Disclaimer: One piece and all of the characters belong to Eiichiro Oda. I don't own them.
A/N: So, this is my first OP multi-chapter fic. I think this story will have about six chapters in total.
Please read and review!
If you asked Sanji what started all of this, he would be quick to point the finger at the damn moss head. It was his fault after all.
Talking to damn moss head was sometimes like talking to a brick fucking wall! Sure, Zoro paid attention, and he knew the man cared for him, but sometimes, sometimes, Sanji felt...spiteful.
Zoro did things that annoyed Sanji to no end, and when Sanji mentioned it, he knew Zoro tried to fix it. But sometimes, Sanji didn't want Zoro to fix it! He just wanted to beat the fucking shit out of him and call it a day. Sure they sparred, but to him, it didn't really satisfy him as much anymore. He wanted to fight when they were angry! He wanted to not have to worry about anything else except for beating the shit out of each other, but Zoro loved him, and wouldn't fight him, unless they were sparring. Sanji knew this, no matter how hard he tried to piss Zoro off.
He fucking hated Zoro.
After their latest fight over something so fucking stupid he couldn't even bother to remember, Sanji had stormed out of their apartment, ignoring Zoro's calls after him. Fuck that shithead, self-righteous, moss headed little prick! He was fucking over it! He was going to show Zoro! He'd show that piece of shit he was better than him!
Sanji was so angry, he was practically shaking.
He stomped down the street, suit crumpled from a day's work at the Baratie, a restaurant his adoptive father owned that he worked at as a chef. Sanji didn't know where he was going, but anywhere was better than home where that idiot was probably waiting like a loyal dog for him to come home. Fucking predictable marimo.
Sanji didn't even stop to question himself when he walked into a local club. He didn't even bother to think when he stormed up to the bar and ordered a glass of their hardest liquor. Hell, he was so angry, he didn't even notice the very pretty woman sitting next to him. Downing the first glass, he ordered another, and another. By his fourth glass, he had mellowed out, thanks to the alcohol, and it was then that the woman had decided to make her move.

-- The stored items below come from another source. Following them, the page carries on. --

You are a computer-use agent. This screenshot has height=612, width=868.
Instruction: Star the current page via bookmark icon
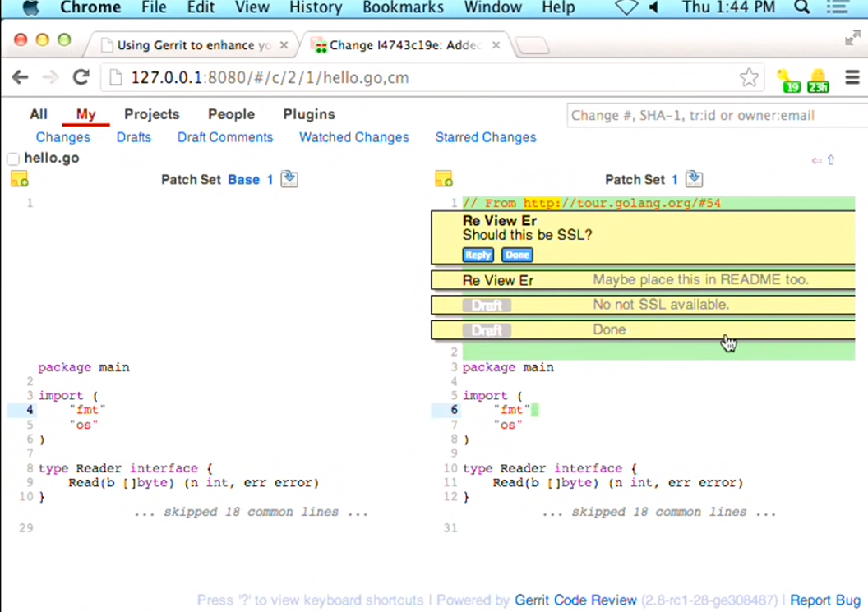(749, 77)
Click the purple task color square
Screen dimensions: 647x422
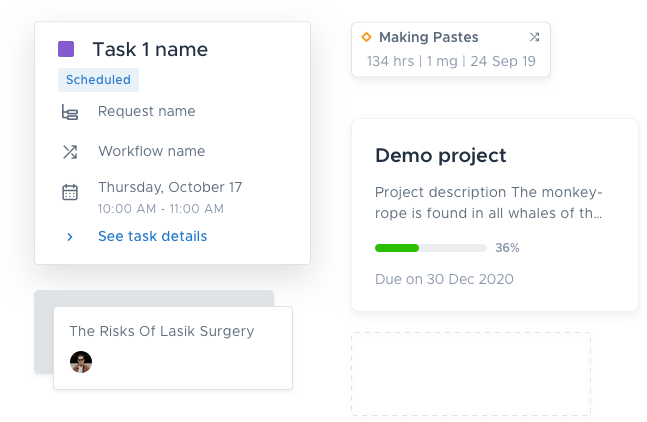click(x=66, y=49)
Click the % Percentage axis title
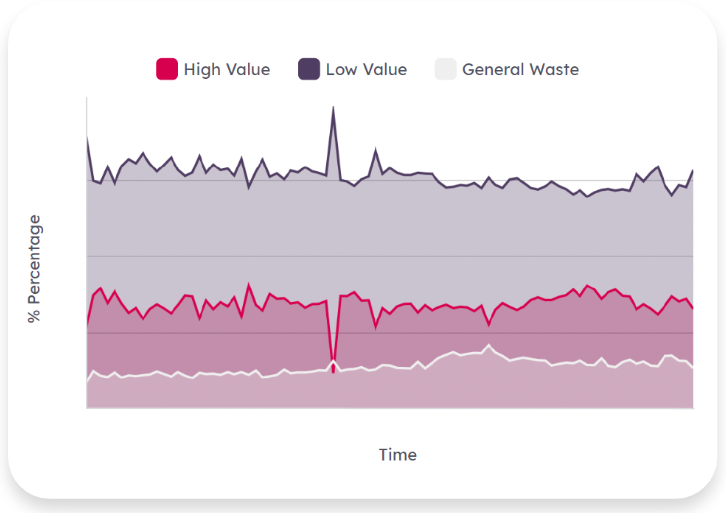This screenshot has height=513, width=726. 35,268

She purred "What's the matter, handsome? You look upset." Sanji turned to look at the woman, and was stunned. What a woman! Long, curly brown hair cascaded down her shoulders in a shower of ringlets and curls. Her body was magnificent, soft curves in all the right places, with a bust just the perfect size for squeezing and groping. If Sanji hadn't been with Zoro, he would have definitely done everything within his power to get her into bed with him. Sanji shook his head and said "I had a fight with Z-...my lover." The woman laughed softly and said "Poor thing, here, let me get you a drink." She then ordered Sanji another drink.
As he sipped at the drink morosely, the woman asked with that same seductive lilt "What was the fight about, if you don't mind my asking?" Sanji answered as a reflex, more than anything else "Of course not! A beautiful lady that wants to hear my story? I'm flattered!" She laughed, and said "Quite the charmer, I see. So? What was your fight about?" Sanji snorted and said a little drunkenly "Something stupid. Honestly don't remember what me an'that shit head marimo fought about." If the woman was surprised that he was gay, she didn't give anything away. She said softly "Oh dear, you poor thing." Sanji nodded in agreement, and grumbled "Let's talk about something more pleasant, my beautiful lady, like what brings you here?"
Several drinks later, Sanji was very drunk, and very into the pretty girl he'd been conversing with all night. Zoro was nothing but a distant memory. He was so happy drinking with the woman, and her flattery was so nice, he couldn't help but wonder what he'd been thinking, dating Zoro. Women were much better, softer, kinder, and definitely more understanding. So it was no surprise that when she'd offered to take him to her place for the night that he'd more than readily accepted. Getting to his feet, he held out his arm for the lovely lady, trying desperately to not sway.
Stumbling out into the night with the woman, he laughed as they waved down a cab to take them to her place.
"Oi! Shit cook! Where the fuck are you going?!"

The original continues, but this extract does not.